As the Comodo press release says: “They didn’t follow basic security best practices and were lacking a complex password requirement.”
Too little too late as two senior officers leave the company
Last Friday also saw Equifax part with David Webb Chief Information Officer and Susan Maudlin, Chief Security Officer. Webb is one of those individuals who password Comodo Threat Intelligence was able to easily identify. The other three individuals continue to be employed and so far there has been no comment as to whether they have been disciplined over their lax attitude to passwords.
They are not alone. The three senior directors who sold shares are also still at the company. Equifax has said that the timing of their share sales was just unfortunate. In a press release it said that they were not aware of the breach at the time they sold their shares. Chief Executive, Richard Smith is due to appear before the House Energy and Commerce Committee hearing in the US Congress on 3 October. It is likely that these share sales will come under scrutiny there as will the attitude of his senior officers over this breach.
Apache Struts vulnerability blamed for the breach
The company also provided a lot more detail on the timeline of the attack including the fact it was known about in July. The attack used a known vulnerability in Apache Struts (CVE-2017-5638). That vulnerability was disclosed publicly in March, the attack started in May and continued until 30th July.

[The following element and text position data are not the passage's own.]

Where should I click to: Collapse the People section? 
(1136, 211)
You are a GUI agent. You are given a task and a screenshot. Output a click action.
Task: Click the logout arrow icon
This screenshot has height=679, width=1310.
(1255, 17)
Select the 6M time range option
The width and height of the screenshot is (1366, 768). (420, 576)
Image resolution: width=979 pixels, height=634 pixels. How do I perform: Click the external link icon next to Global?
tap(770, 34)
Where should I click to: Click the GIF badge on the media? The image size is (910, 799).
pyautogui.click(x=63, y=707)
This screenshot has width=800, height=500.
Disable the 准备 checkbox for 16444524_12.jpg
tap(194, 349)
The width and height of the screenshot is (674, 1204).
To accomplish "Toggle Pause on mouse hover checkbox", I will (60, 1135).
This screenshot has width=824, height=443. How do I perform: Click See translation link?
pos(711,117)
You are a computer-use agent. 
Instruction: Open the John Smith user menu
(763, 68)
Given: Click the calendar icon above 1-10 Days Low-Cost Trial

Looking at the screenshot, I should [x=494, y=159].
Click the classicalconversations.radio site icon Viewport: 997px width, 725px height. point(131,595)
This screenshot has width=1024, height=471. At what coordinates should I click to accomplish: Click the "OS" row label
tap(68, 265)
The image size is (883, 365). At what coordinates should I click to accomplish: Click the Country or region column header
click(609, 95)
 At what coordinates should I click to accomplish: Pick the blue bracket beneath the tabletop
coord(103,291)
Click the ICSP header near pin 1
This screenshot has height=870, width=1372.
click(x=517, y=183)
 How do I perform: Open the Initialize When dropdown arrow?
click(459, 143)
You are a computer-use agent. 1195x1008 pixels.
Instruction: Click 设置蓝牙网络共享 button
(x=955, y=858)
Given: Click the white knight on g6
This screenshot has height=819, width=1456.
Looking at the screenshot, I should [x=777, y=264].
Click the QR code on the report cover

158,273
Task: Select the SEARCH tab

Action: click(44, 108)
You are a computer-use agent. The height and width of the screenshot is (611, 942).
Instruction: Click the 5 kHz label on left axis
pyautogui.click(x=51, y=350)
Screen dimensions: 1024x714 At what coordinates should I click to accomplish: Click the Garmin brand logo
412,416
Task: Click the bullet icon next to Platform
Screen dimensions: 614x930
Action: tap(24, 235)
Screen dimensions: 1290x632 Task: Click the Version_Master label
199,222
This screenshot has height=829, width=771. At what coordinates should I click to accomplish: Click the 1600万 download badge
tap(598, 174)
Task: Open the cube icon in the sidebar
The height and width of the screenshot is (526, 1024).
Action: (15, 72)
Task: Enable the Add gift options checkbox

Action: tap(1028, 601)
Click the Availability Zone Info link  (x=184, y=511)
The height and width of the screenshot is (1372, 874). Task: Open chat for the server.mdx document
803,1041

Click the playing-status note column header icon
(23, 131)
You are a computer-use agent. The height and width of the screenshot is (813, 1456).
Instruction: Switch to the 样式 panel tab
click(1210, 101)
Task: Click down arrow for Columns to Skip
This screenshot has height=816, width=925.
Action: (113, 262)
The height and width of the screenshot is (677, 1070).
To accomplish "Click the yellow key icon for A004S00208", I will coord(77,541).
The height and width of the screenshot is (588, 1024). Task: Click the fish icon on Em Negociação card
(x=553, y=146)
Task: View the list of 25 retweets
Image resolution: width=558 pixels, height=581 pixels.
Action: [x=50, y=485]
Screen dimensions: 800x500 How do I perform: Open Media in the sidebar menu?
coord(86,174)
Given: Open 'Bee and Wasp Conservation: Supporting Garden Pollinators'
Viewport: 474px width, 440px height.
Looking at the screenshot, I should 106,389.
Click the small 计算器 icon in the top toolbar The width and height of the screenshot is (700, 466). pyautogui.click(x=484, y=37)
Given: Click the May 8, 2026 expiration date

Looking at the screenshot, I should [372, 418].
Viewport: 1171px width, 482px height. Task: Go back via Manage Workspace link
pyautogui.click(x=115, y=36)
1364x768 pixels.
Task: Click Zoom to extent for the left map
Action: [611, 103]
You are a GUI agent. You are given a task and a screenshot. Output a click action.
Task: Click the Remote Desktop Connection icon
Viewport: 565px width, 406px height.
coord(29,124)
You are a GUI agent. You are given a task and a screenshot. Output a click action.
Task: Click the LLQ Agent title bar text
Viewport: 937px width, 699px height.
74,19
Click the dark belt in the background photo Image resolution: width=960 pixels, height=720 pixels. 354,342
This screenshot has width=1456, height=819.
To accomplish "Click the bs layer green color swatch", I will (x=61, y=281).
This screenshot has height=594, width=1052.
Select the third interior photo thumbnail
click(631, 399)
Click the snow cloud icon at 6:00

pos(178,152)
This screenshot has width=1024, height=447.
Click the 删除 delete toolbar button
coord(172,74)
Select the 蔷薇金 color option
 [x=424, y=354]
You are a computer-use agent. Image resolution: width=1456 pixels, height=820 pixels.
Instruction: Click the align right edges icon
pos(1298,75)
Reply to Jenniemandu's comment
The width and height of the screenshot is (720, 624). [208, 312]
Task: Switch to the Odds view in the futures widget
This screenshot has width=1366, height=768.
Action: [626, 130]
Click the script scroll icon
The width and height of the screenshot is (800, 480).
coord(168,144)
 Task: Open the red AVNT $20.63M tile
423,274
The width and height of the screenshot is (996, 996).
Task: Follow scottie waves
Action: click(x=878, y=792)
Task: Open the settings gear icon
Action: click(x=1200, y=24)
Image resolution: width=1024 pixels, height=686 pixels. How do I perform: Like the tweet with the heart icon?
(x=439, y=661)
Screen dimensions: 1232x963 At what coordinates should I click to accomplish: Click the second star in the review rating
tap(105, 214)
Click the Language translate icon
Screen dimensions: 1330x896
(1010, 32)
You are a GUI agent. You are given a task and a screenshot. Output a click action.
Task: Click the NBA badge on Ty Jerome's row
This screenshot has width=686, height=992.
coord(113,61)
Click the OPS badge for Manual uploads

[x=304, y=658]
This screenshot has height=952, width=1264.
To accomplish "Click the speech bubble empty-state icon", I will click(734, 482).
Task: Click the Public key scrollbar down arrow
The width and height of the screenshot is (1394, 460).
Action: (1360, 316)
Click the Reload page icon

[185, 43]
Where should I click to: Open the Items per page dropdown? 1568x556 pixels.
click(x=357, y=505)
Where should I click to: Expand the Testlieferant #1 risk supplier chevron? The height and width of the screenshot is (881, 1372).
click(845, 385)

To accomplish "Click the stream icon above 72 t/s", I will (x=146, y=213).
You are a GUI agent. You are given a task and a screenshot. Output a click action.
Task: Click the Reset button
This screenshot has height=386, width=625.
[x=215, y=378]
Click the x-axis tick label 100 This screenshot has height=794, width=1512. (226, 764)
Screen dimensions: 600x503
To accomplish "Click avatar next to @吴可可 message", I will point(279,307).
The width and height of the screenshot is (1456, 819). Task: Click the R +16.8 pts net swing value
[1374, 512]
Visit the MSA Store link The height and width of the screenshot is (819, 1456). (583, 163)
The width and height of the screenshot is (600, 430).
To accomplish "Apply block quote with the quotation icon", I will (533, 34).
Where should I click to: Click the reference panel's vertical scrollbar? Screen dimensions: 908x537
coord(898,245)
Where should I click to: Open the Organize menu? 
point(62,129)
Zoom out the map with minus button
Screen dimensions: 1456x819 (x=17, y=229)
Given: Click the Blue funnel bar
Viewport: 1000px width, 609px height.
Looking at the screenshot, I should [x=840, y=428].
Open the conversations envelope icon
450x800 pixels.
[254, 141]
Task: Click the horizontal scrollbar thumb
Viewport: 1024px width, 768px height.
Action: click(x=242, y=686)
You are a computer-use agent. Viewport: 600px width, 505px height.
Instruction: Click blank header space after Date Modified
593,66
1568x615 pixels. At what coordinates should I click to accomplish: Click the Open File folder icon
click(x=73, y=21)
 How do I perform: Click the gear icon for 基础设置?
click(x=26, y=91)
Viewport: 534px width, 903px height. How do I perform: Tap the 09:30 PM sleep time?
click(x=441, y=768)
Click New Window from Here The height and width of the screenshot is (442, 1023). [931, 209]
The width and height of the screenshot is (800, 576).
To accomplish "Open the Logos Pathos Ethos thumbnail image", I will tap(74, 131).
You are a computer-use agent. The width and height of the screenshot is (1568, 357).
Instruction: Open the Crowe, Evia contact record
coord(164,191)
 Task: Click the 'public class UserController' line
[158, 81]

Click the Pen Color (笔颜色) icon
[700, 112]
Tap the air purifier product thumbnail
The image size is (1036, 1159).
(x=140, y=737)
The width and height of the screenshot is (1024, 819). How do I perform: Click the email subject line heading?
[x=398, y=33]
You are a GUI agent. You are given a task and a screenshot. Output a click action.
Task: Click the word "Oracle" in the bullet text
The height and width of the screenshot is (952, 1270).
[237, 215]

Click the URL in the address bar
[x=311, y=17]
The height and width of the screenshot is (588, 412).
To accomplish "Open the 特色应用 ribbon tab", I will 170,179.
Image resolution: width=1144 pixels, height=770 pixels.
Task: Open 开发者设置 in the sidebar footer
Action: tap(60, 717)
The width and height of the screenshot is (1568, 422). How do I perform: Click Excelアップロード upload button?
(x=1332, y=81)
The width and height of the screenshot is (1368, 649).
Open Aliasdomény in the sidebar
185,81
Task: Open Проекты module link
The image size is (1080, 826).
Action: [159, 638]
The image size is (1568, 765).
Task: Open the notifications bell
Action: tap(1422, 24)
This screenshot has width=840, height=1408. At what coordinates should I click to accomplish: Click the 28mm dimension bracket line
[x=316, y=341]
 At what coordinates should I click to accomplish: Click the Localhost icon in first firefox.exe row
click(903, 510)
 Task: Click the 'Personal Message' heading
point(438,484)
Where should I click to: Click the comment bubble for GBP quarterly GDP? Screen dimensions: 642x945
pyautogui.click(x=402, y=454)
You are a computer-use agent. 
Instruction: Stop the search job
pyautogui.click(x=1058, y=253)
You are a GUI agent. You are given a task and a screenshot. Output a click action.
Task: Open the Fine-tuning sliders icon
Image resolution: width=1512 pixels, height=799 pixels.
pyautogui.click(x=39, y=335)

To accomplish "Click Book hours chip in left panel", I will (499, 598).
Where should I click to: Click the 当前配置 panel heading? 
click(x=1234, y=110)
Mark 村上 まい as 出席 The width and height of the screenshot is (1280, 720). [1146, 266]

The press release goes on to say: “Equifax’s Security organization was aware of this vulnerability at that time, and took efforts to identify and to patch any vulnerable systems in the company’s IT infrastructure.” It is unclear as to why patches for this vulnerability were not applied when they became available. In addition, there is no indication of when the patches were finally applied or how the attack was detected.
What does this mean?
Barring any other major disclosures of poor security or data loss, Equifax may well have weathered the first battering of this storm. Its woeful response to the entire incident has done significant damage to its reputation. It is now in full recovery mode as it prepares for investigations, law suits and appearances before regulators.
What happens next will determine the future of the company. The company share price is now down 33% since the incident went public. It will now look to stabilise that and try and prevent further falls over the next week. Changing two senior officers will be part of that plan. However, it remains to be seen if that is enough or whether investors and the market will demand more heads roll.
So far, there has been no indication that the banks, financial institutions or retailers who use Equifax for credit checks are abandoning them. In fact, there has been a deafening silence from that group of people. Behind the scenes, however, there will have been a lot of serious conversations. Both of its competitors will be checking their systems, beefing up their security and looking to win business from Equifax.
On the positive side the company is now engaging openly and providing information on what has happened. Whether that will help or hinder its cause is yet to be seen.